→ Exercise goal
Pictures are not part of the copy; retype all the records below exactly.

[Given information Boundary: Start]

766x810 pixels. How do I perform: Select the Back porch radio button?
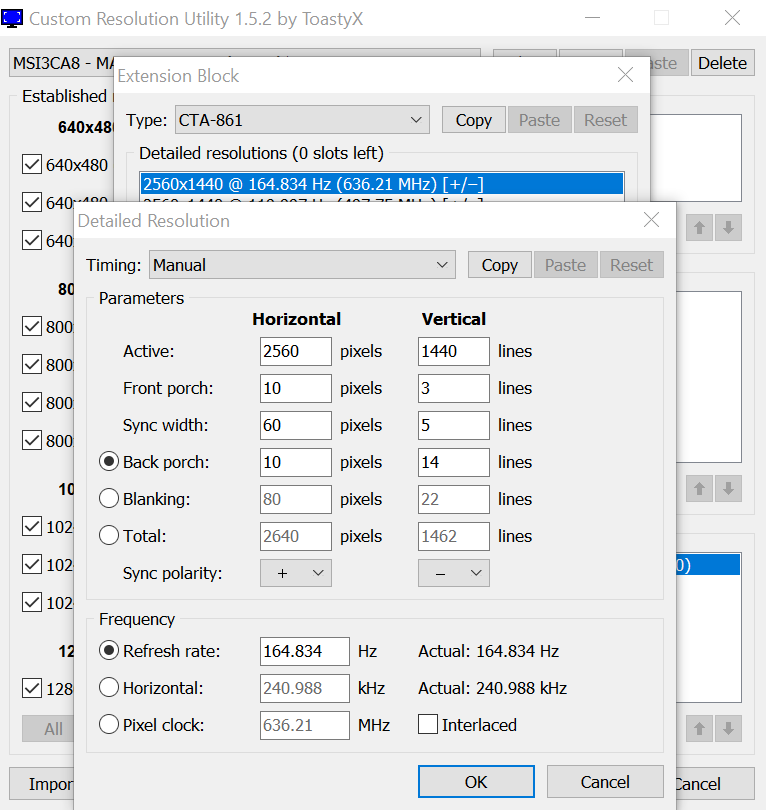click(x=109, y=462)
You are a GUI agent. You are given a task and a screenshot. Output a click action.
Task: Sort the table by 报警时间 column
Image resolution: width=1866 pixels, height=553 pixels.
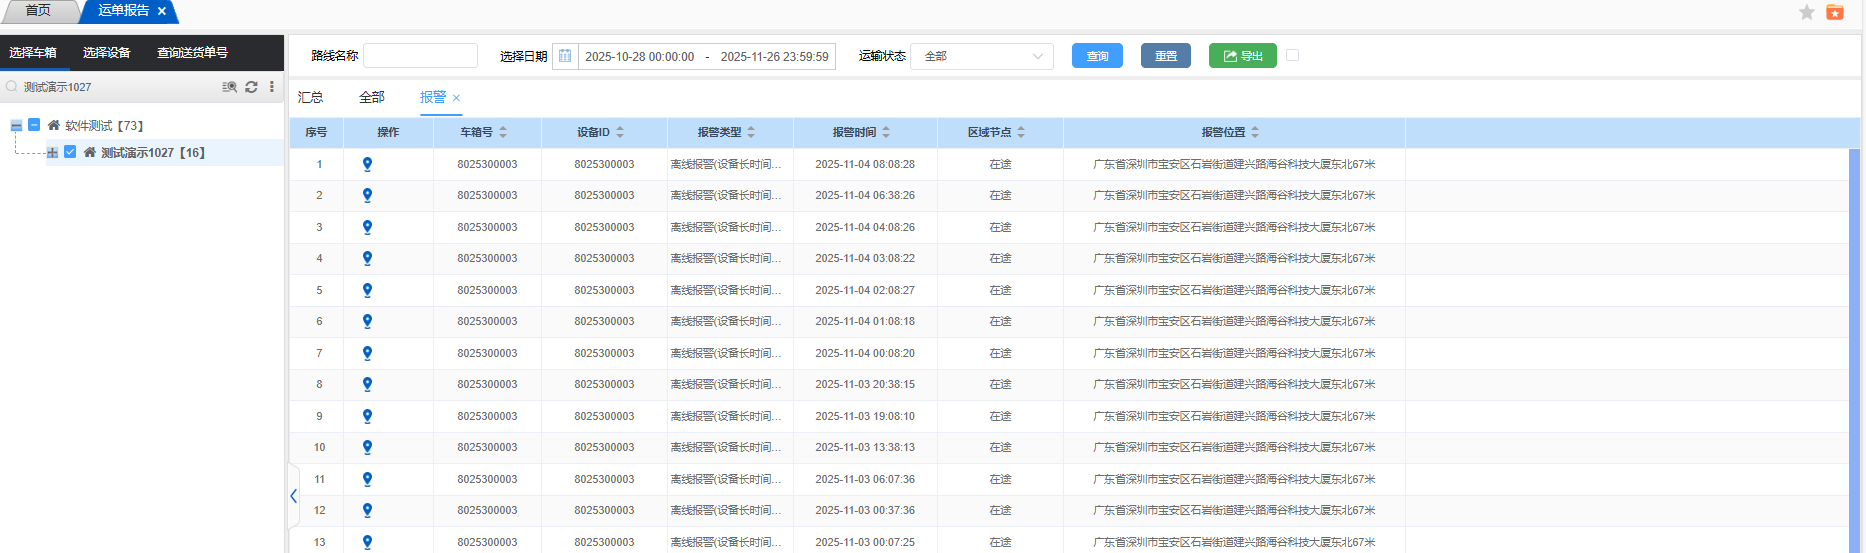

[Given information Boundary: End]

→ Reply
766x810 pixels. How do I perform: Select the Back porch radio button?
click(x=109, y=462)
You are a GUI agent. You are given a task and a screenshot. Output a click action.
Task: Sort the table by 报警时间 column
Image resolution: width=1866 pixels, height=553 pixels.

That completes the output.